И тут её веселье прошло, словно имя произнесённое ею, бросило тень. Она испытывающие поглядела на меня. Лицо её выдавало мучительное сомнение, словно в душе она решала непосильную задачу. Но длилось её замешательство не долго. Она отмёв все колебания протянула мне ракушку, повторив... мне её подарила Вероника, из "Дымящих шхер"...
В тот день мы не играли. Целый день провели под лодкой Эньо, и Эльдемина рассказывала о поездке к Рихтерам, в "Голубые шхеры", о том как их там замечательно принимали, какие дивные пони возили их на прогулки, как заблудившись она отстала от своих троюродных братьев и сестёр. И, как совсем потерявшись, выехала к огромному дому в дюнах.

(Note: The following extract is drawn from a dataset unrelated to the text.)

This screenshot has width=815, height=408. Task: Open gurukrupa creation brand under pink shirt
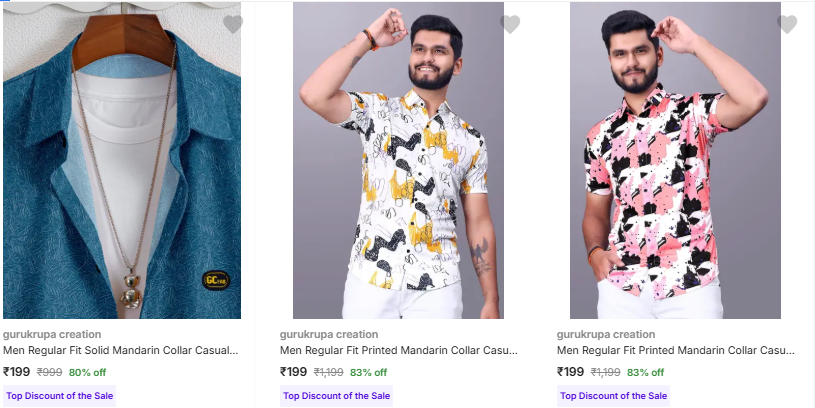(606, 334)
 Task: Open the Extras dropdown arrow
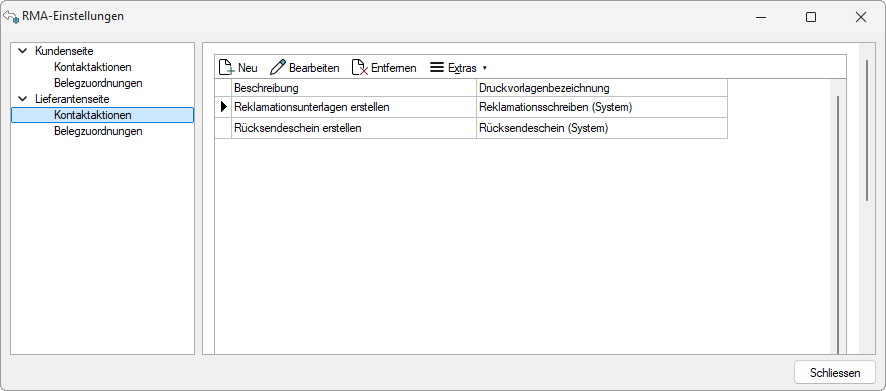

Как непривычно было слышать горькие нотки в её всегда весёлом, звенящем голоске, когда она начала рассказывать о своей случайной встрече с Вероникой. И, как трогательна она была рассказывая о царском подарке, преподнесенном этой несчастной женщиной. И то, каким образом та поведала ей о секрете ракушки.
То, что секрет настоящий, Эдельмина не сомневалась ни на йоту, слишком бледна была Вероника, и тот испуг на её лице был неподдельным, в этом она так же не сомневалась. Эдельмина замолчала, и призналась: я не всё поняла из того, что мне было сказано, но то, что помню скажу. Эту ракушку подарил ей Хаенц, дабы сгладить её чувство обиды, за то, что он украл её у родителей... Она собиралась ещё что-то рассказать, но громкий требовательный голос позвал её. Она заторопилась, перейдя на беглую скороговорку: возьми, возьми эту ракушку, она очень дорого стоит, но настоящая ценность её не в этом. Она волшебная, Эльдемина. Веришь ли ты в волшебство? Я лишь кивала, ничего толком не понимая, и опасаясь, что молва отчасти была права, Вероника вовсе не была уродом, просто измождена, но как принять речи о волшебстве? Не знаю, что сдержало меня от того, чтобы не пуститься наутёк. Может глаза, они выказывали живость умного человека, и нисколько не были похожи на глаза сумасшедших бродящих по нашему городу. Вероника часто оглядывалась на дом, не видимый за огромными глыбами скал и садом. Возьми же её, она... она будет тем знаком, амулетом, талисманом(ты же знаешь такие слова?)я лишь кивала, как кукла, не проронив ни слова. Она же продолжала ведя меня по тропе от дома и указывая путь домой: когда ты её отдашь человеку которого ты полюбишь, не влюбишься на день, но всем сердцем своим, душою, разумом... мыслями, телом, дыханием... Девочка замолчав на миг, вздохнула: разве можно так любить? Мне стало страшно, и я заплакала, беззвучно. Слёзы пролились из глаз моих, но Вероника продолжала перейдя на шёпот, ты отдай ему эту ракушку, и она соединит вас где бы вы ни были, и какое-бы огромное расстояние вас не разделяло.
Я не верил в волшебность подарка, но само его присутствие, и то смутное представление о ценности его сдержало меня от насмешки над ним и тем, чему поверила Эдельмина. А ещё, ещё где-то в глубине души я тихонько любовался своей подругой, не платьем её, не украшениями. Но лицом её, и то чувство которое я испытывал к ней, было мне не понятно и ново, и было таким, что заставило меня покраснев отвести взгляд от Эдельмины, и смотреть в щёлки меж досок лодки. Сердцу стало тесно, оно еле справлялось с током крови. Я лёг и полуприкрыв глаза смотрел на неё, продолжавшую свой рассказ, но слышал ли я его? Голос да, но смысл, смысл ускользал, как песок, как свет, как эхо.